Snert is a West Frisian pea soup. It has a thick consistency and is mostly served with a Frisian type of bread and pork or bacon. It was spread throughout the whole world by the Dutch Navy and is today an established and popular dish of the Dutch Cuisine.

=== Desserts and sweet dishes ===
==== Ostfriesentorte ====
The Ostfriesentorte (German: East Frisian's Cake) is a traditional East Frisian Cake, which can be baked in many colors. The cake can be found in many cafés in East- and North Frisia. It is extraordinarily big, as it can have very many layers. The cake is essentially made of alternating layers of whipped cream and raisins soaked in brandy. It is often decorated with more cream and chocolate shavings or sprinkles.

==== Puffert un Peer ====
An East Frisian dessert, Puffert un Peer are dumplings made of milk, yeast and sugar, which are mixed with butter and flour. The dumplings are steamed and traditionally served with diced and cooked pears and vanilla sauce. The dish is comparable to the Bavarian Dampfnudel.

==== Speckendicken ====
The Speckendicken is an East Frisian dish mostly consumed in the Christmas Season.
It is a local take on pancakes in the region, and traditionally families make a lot of Speckendickens shortly before Christmas Eve and New Year's Eve. It is made with flour, milk, eggs, and butter along with salt and sugar. Some added cardamom, treacle and anise to create a unique flavour. Speckendickens are traditionally eaten with bacon or sausage.

==== Sûkerbôle ====
Sûkerbôle (West-Frisian: sugar bread) is a West-Frisian yeast-based bread with large lumps of sugar mixed in the dough. Usually, sûkerbôle has a cinnamon flavour and sometimes a ginger flavour. It is common to spread butter on a slice of sûkerbôle. Traditionally, a sûkerbôle is given as a present to the parents after a baby's birth.

====Oranjekoeke====
Oranjekoeke is a West-Frisian cake with pink icing and whipped cream on top of it.
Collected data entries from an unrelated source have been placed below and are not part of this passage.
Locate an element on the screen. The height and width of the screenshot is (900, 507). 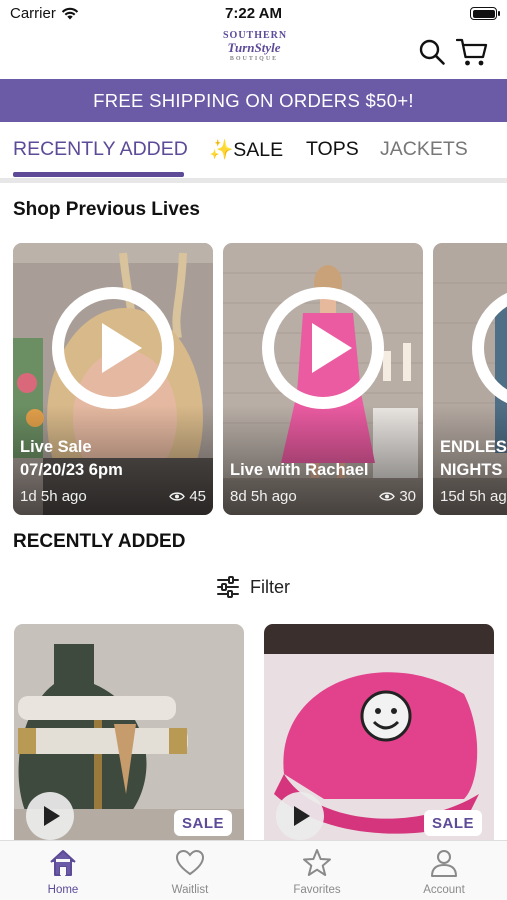
nav-account: Account is located at coordinates (444, 870).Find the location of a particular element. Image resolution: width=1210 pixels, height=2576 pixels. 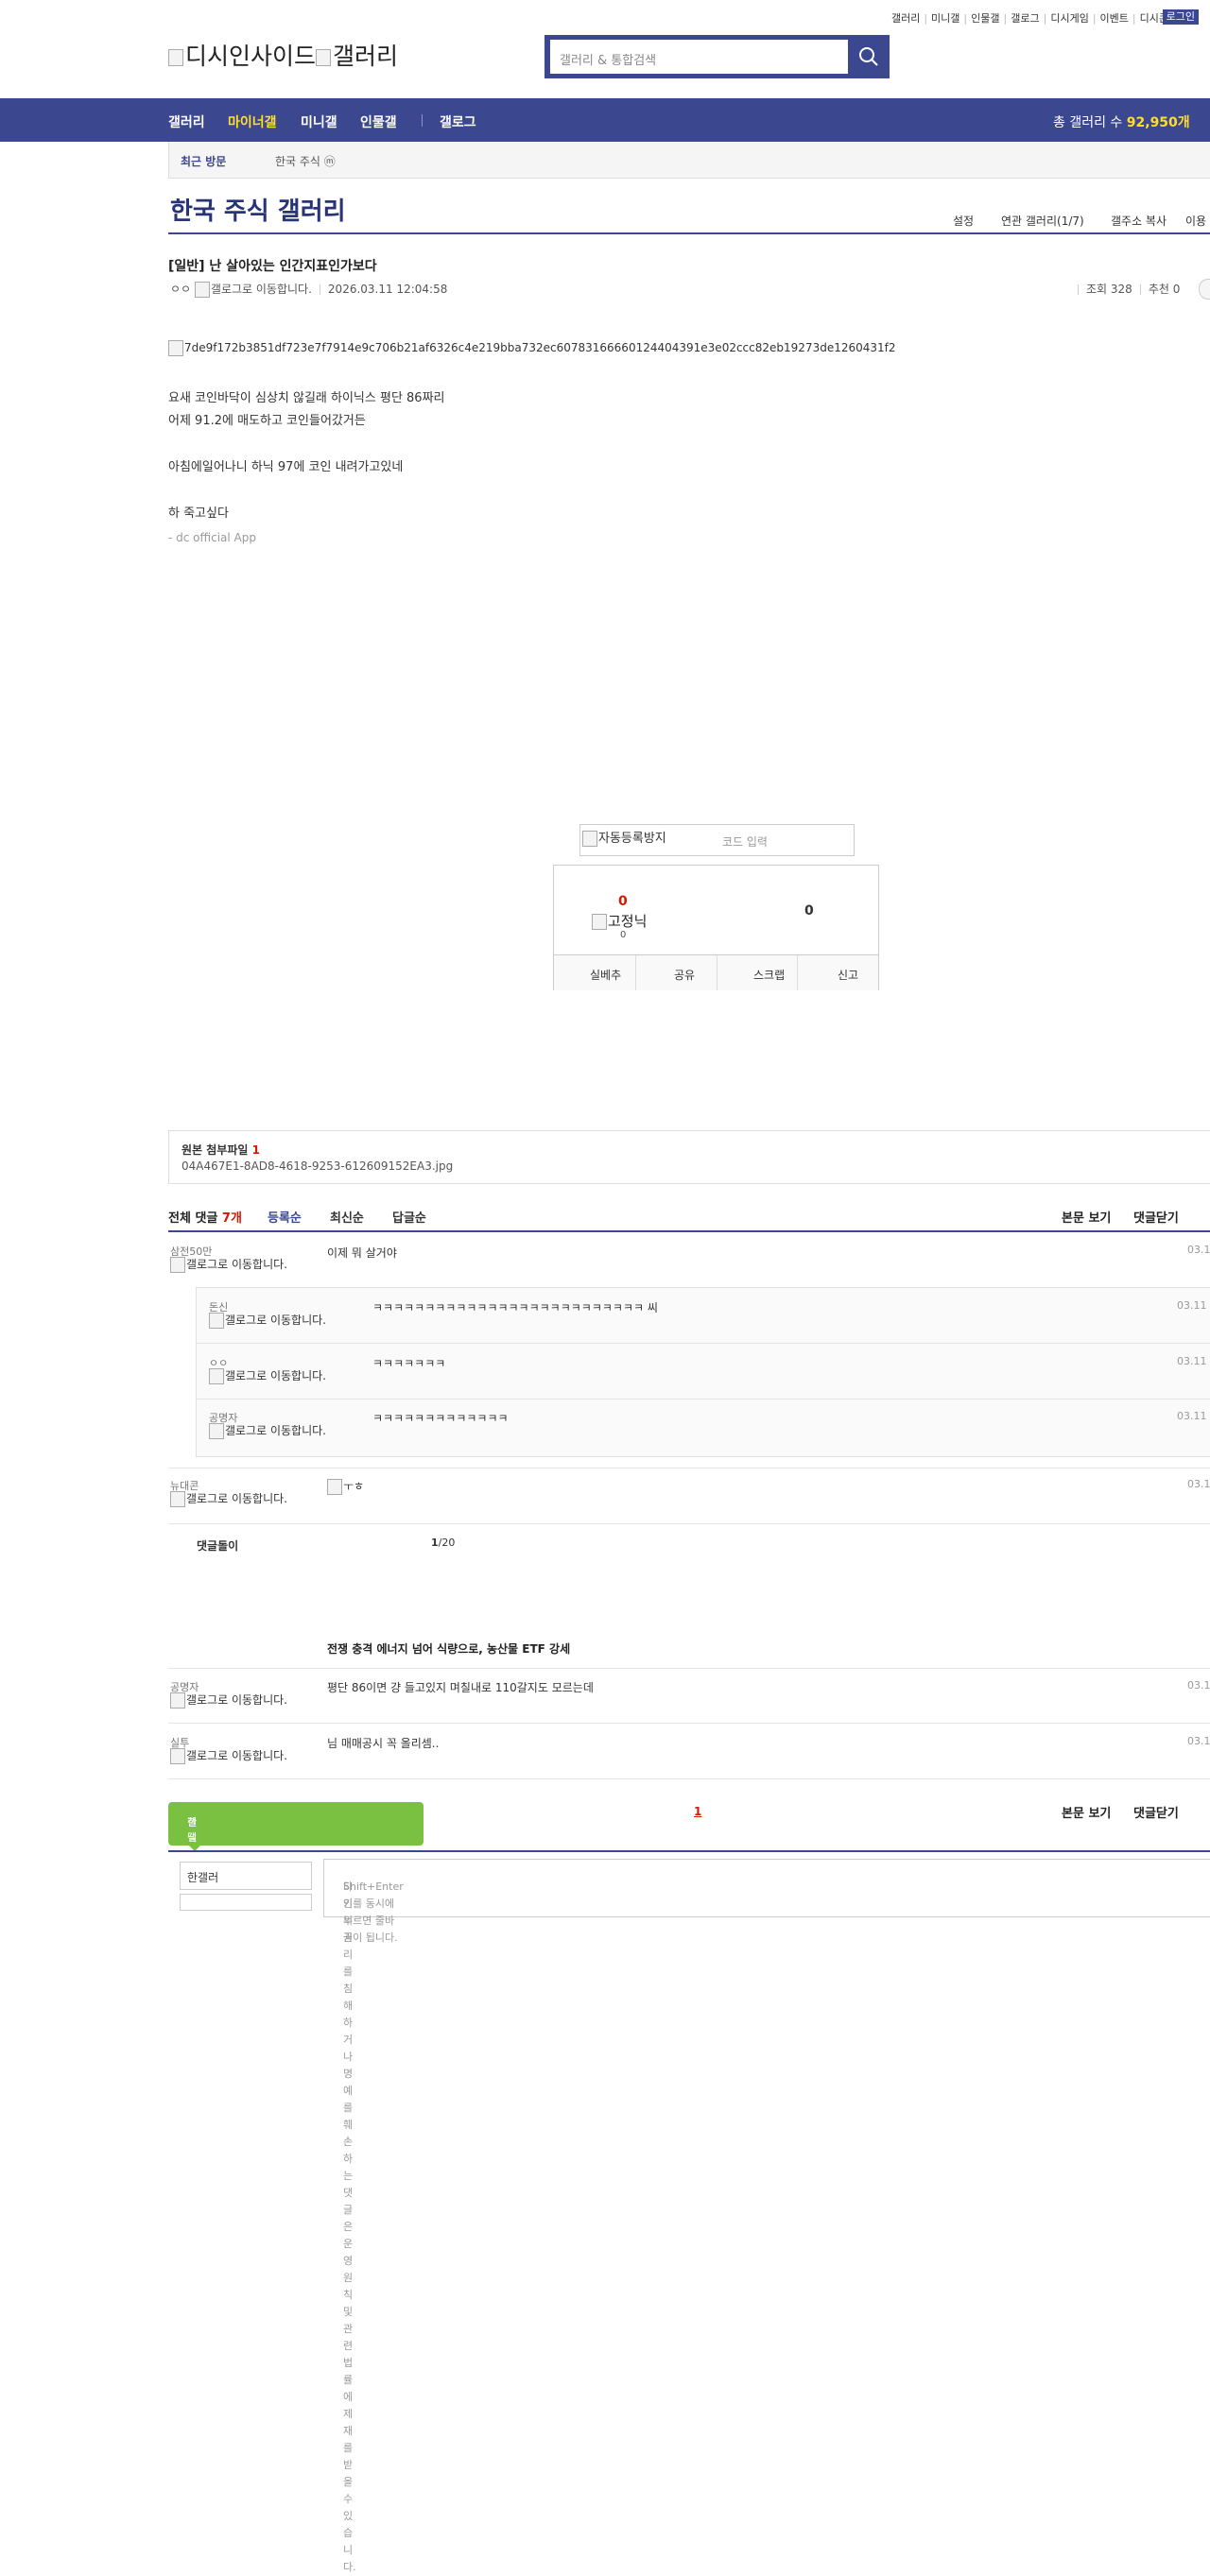

reply-list is located at coordinates (703, 1372).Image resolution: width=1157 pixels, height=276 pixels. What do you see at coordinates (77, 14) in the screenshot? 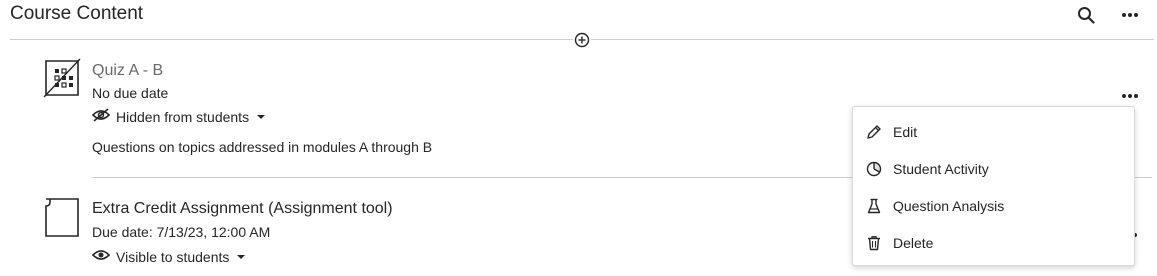
I see `page-title: Course Content` at bounding box center [77, 14].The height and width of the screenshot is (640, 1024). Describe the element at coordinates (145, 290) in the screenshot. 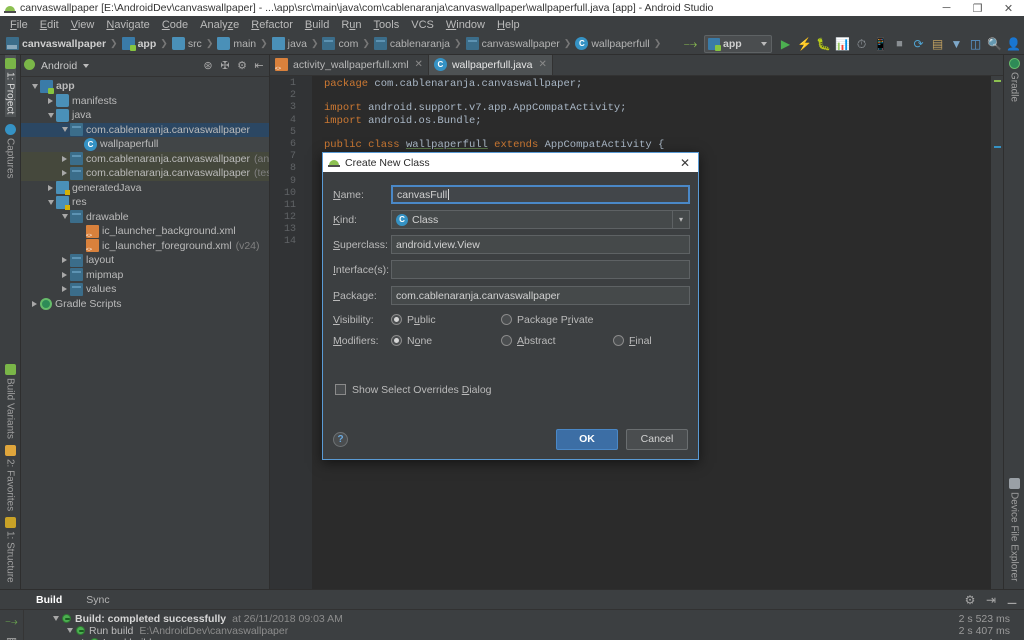

I see `tree-item-values: values` at that location.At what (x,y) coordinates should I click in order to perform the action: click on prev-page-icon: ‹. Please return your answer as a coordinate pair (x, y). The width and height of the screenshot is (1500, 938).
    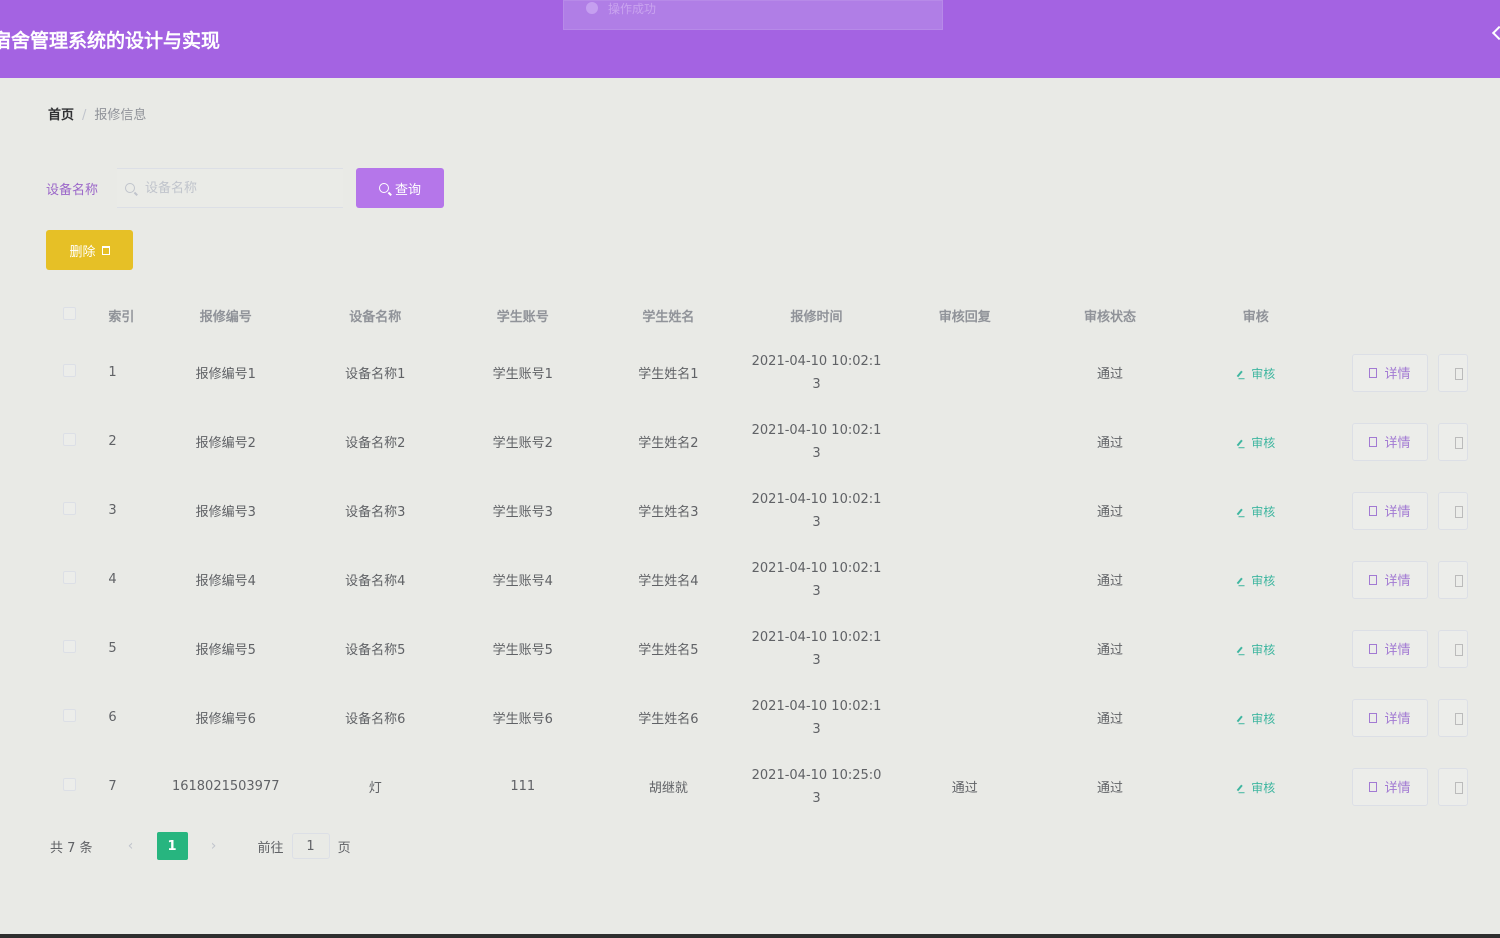
    Looking at the image, I should click on (131, 846). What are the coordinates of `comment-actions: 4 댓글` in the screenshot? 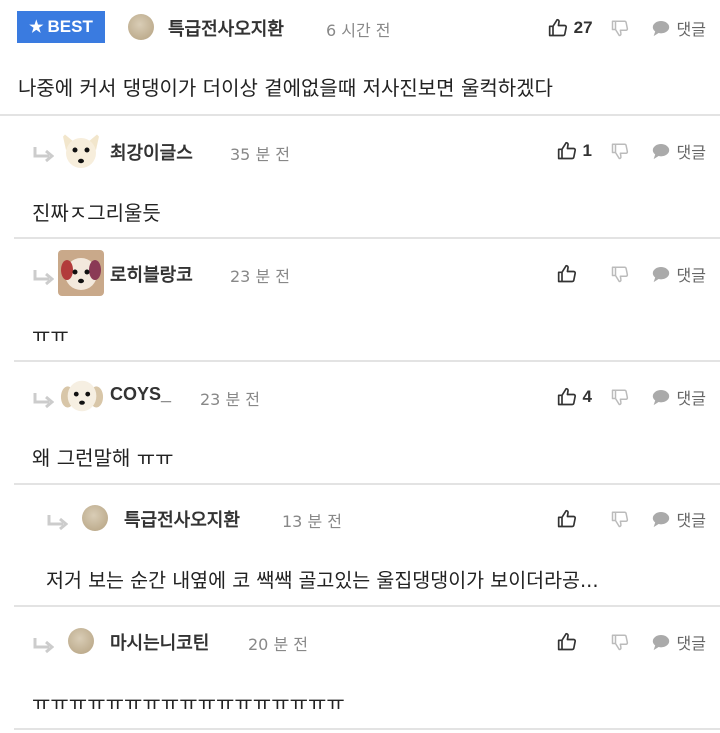 It's located at (632, 397).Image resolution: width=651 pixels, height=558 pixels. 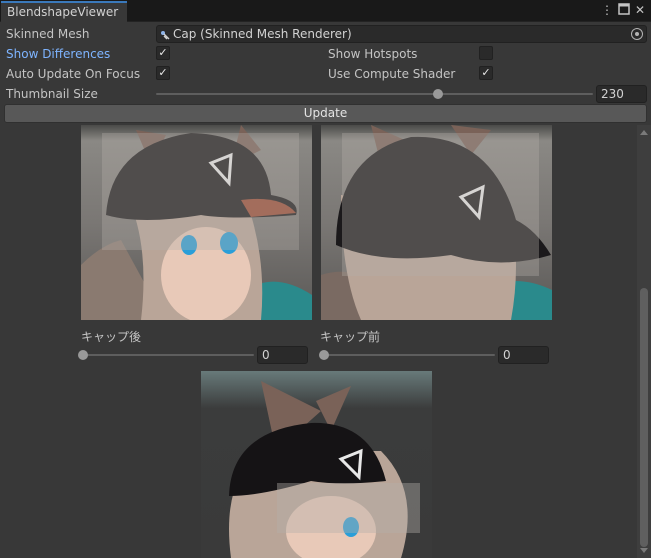 What do you see at coordinates (324, 355) in the screenshot?
I see `blendshape-slider-thumb-cap-front` at bounding box center [324, 355].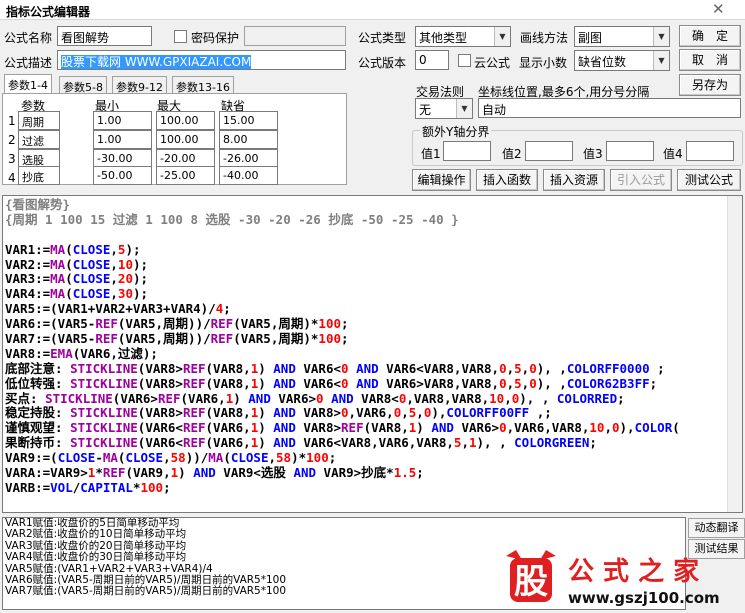 The image size is (745, 613). Describe the element at coordinates (544, 38) in the screenshot. I see `draw-label: 画线方法` at that location. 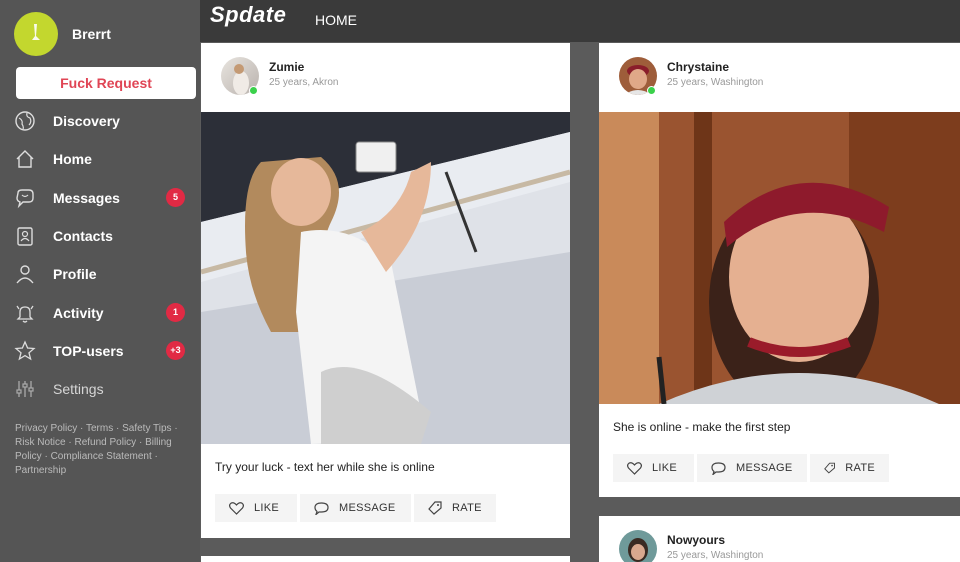 What do you see at coordinates (25, 159) in the screenshot?
I see `home-icon` at bounding box center [25, 159].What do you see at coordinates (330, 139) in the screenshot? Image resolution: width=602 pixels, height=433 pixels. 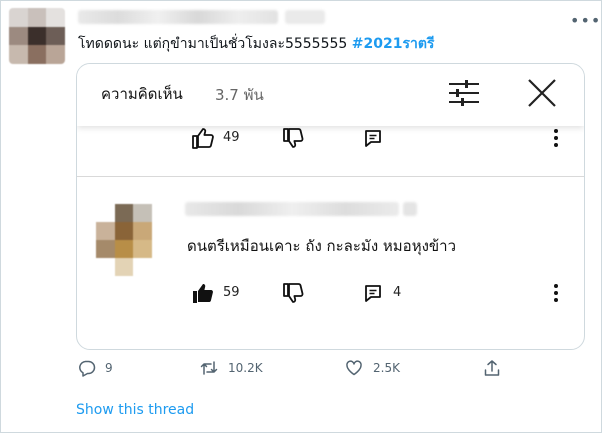 I see `previous-comment-action-row: 49` at bounding box center [330, 139].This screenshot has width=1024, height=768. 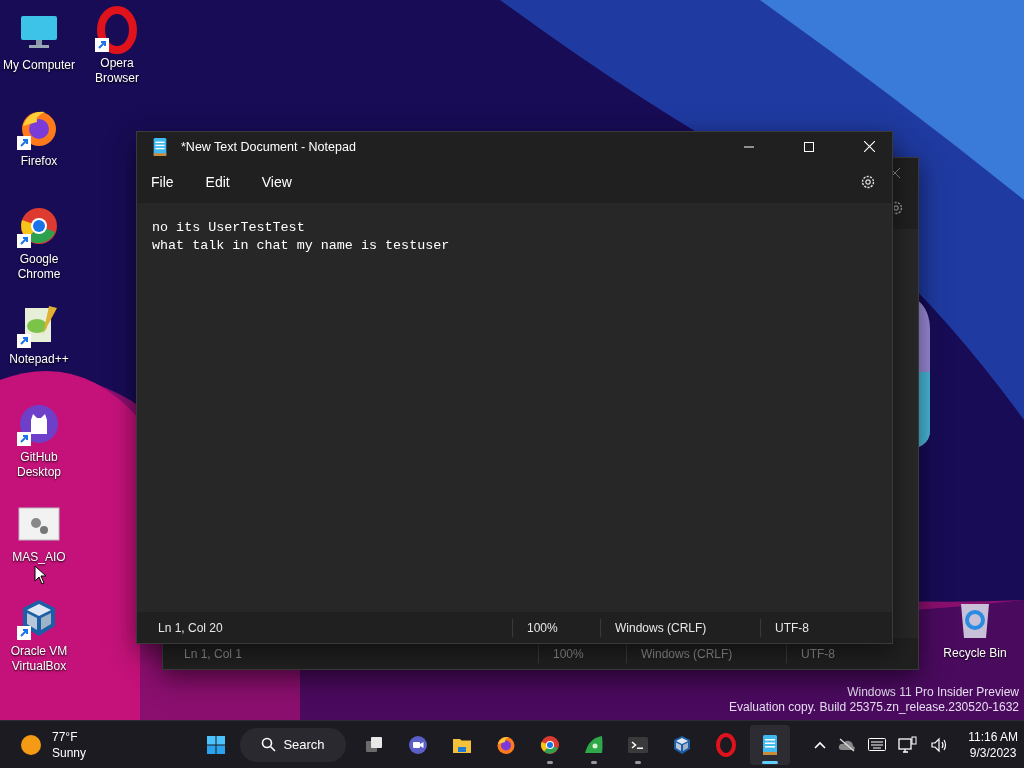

On top of the whipped cream are slices of candied fruits like orange, pineapple, kiwi and grapes, but also pieces of chocolate.

=== Drinks ===
==== Frisian Tea ====
There is a very strong tea culture in West and East Frisia. Black tea is very popular, typically with a small amount of milk and some sugar in it. This tea culture goes back to the ages of the Dutch Empire, when the Netherlands were the country with the biggest spice trade and a very large tea import of primarily black tea (see: Dutch East India Company). It is customary when drinking tea in East Frisia and Friesland to watch the white "Wulkje" (Low German: small cloud) caused by the cream in the tea, rather than stirring the tea with a spoon.

== History ==
A large part of the Frisian Cuisine goes back to the time when the Frisians were dependent on all their available resources, before the ascent of the Netherlands to a Colonial Power. These resources were mostly seafood, some plantable ingredients and a small amount of meat. It is the Colonial Import, which began in the 17th century, that led to the other parts of this cuisine, for example the tea culture and the occasional use of spices. The recipes of the Frisian Cuisine have barely changed since then, but with the development of new kitchen utensils and the introduction of mass production, many of the old ways of preparing the food have been, as in every Cuisine that existed at the time, modernised.